Dr. Ballard is an associate emergency physician at Kaiser-Permanente in San Rafael, CA, and the chair of the CREST ED Research Network. His writing credits include co-authorship with Angela Ballard of the award-winning travel narrative A Blistered Kind of Love: One Couple's Trial by Trail (Mountaineers Books, 2003) and authorship of The Bullet's Yaw (IUniverse, 2007). Dr. Ballard writes a biweekly-medical column for the Marin Independent Journal, which he posts on his blog: http://incisionanddrainage.blogspot.com/.
Eggs sizzling and popping in a frying pan. Those of us old enough to remember 1980s television can easily recall the tagline: “This is your brain on drugs.”
The frying-brain public education campaign is one of the most memorable visuals of our nation's long-running cultural and political battle against illicit drug use. It's also been parodied many times over, including recently by the A&E show Breaking Bad, itself a five-season indictment of methamphetamine abuse. “This is your brain,” says meth cook Jesse Pinkman as he fries an egg, and then, adding another egg, “This is your brain on drugs.”

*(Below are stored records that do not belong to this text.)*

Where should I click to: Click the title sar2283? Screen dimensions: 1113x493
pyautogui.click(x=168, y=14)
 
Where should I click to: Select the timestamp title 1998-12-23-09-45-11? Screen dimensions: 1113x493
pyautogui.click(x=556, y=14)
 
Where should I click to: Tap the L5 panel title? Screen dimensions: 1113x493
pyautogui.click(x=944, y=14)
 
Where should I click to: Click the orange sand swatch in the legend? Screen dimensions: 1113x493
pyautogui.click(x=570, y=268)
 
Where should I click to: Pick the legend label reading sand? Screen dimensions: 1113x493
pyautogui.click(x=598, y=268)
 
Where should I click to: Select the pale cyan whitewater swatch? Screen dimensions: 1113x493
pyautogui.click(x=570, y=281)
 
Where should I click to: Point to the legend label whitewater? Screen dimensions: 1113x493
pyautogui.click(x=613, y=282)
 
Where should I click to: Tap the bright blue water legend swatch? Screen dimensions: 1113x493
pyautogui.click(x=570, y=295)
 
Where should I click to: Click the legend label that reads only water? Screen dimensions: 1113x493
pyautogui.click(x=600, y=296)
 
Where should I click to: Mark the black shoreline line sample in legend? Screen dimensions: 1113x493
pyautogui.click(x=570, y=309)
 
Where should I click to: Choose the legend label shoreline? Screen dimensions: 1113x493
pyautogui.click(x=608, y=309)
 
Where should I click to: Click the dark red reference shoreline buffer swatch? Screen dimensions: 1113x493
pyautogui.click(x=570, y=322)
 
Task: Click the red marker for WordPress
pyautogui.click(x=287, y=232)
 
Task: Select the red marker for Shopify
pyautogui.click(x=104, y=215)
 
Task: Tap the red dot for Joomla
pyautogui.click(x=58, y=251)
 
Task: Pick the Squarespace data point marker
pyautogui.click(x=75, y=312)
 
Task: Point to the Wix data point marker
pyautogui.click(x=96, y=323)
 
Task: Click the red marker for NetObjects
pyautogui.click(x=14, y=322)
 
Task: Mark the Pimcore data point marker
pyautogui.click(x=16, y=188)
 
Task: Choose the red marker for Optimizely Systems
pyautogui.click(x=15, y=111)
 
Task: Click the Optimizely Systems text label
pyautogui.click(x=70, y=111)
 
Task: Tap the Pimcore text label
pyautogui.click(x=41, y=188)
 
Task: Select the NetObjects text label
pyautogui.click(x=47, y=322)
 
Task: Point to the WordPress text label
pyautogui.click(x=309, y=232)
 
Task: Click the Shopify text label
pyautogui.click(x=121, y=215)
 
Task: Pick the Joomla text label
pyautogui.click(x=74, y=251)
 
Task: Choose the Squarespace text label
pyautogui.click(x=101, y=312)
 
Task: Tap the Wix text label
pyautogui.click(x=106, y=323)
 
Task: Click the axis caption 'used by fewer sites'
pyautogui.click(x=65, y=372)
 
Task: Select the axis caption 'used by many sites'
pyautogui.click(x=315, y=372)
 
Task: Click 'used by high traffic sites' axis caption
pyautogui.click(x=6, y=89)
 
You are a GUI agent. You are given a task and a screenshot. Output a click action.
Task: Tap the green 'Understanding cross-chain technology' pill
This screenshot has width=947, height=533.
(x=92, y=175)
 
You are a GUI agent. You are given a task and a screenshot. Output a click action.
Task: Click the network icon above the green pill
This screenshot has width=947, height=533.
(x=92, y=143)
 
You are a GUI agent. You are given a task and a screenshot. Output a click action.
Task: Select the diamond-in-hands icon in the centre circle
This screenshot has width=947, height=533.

Regardless of your opinion on recreational drug use, it's undeniable that there is some truth to these images. Obviously, no one would use them if drugs didn't do a darn thing to the brain. But where the fried egg image and some other public service announcements fall down is in differentiating drug use. Different drugs are just that: different. Some sizzle brain neurons faster than others. Take two examples, nasty new drugs that I hope you're lucky enough to not have seen in your ED: bath salts and krokodil.
Krokodil is a recent and truly awful import from Russia, a homemade opiate comprised of codeine, gasoline, and paint thinner. The concoction provides a short, heroin-like high when injected while simultaneously destroying brain and other tissues and turning the skin scaly green like a crocodile's. Sepsis, gangrene, and brain damage are common among users. The average life span for krokodil users in Russia is two to three years, according to a Time magazine investigation. Nasty. Fortunately, only a handful of cases of Krokodil complications have been reported in the United States so far, none in my home county.
Sadly, the same cannot be said for bath salts, which are synthetic stimulants containing substances called cathinones with specific names like 3,4-methylenedioxypyrovalerone (MDPV). That may sound like alphanumeric soup, but catchier street names (Ivory Wave, OceanBurst, or TranQuility), poor regulations, and disingenuous marketing (yes, these drugs are marketed as salts for your bath) have helped to propagate a burgeoning epidemic.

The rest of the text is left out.